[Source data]
◆ ◆ ◆ ◆ ◆ ◆ ◆

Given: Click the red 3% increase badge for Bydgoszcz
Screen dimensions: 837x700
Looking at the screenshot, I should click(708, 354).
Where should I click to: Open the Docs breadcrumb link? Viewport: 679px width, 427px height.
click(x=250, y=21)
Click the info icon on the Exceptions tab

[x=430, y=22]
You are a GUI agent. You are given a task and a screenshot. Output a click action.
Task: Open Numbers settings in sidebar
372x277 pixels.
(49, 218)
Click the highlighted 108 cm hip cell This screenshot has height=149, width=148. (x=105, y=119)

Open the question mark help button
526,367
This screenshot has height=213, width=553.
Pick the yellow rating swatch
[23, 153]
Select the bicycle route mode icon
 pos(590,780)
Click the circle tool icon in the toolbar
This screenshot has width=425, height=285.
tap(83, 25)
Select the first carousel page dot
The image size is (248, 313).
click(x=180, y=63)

◆ ◆ ◆ ◆ ◆ ◆ ◆

*To do*
The answer should be the complete set of records, printed exactly.

*Output of the task*
Given: Click the red 3% increase badge for Bydgoszcz
Screen dimensions: 837x700
Looking at the screenshot, I should click(708, 354).
Where should I click to: Open the Docs breadcrumb link? Viewport: 679px width, 427px height.
click(x=250, y=21)
Click the info icon on the Exceptions tab

[x=430, y=22]
You are a GUI agent. You are given a task and a screenshot. Output a click action.
Task: Open Numbers settings in sidebar
372x277 pixels.
(49, 218)
Click the highlighted 108 cm hip cell This screenshot has height=149, width=148. (x=105, y=119)

Open the question mark help button
526,367
This screenshot has height=213, width=553.
Pick the yellow rating swatch
[23, 153]
Select the bicycle route mode icon
 pos(590,780)
Click the circle tool icon in the toolbar
This screenshot has width=425, height=285.
tap(83, 25)
Select the first carousel page dot
The image size is (248, 313).
click(x=180, y=63)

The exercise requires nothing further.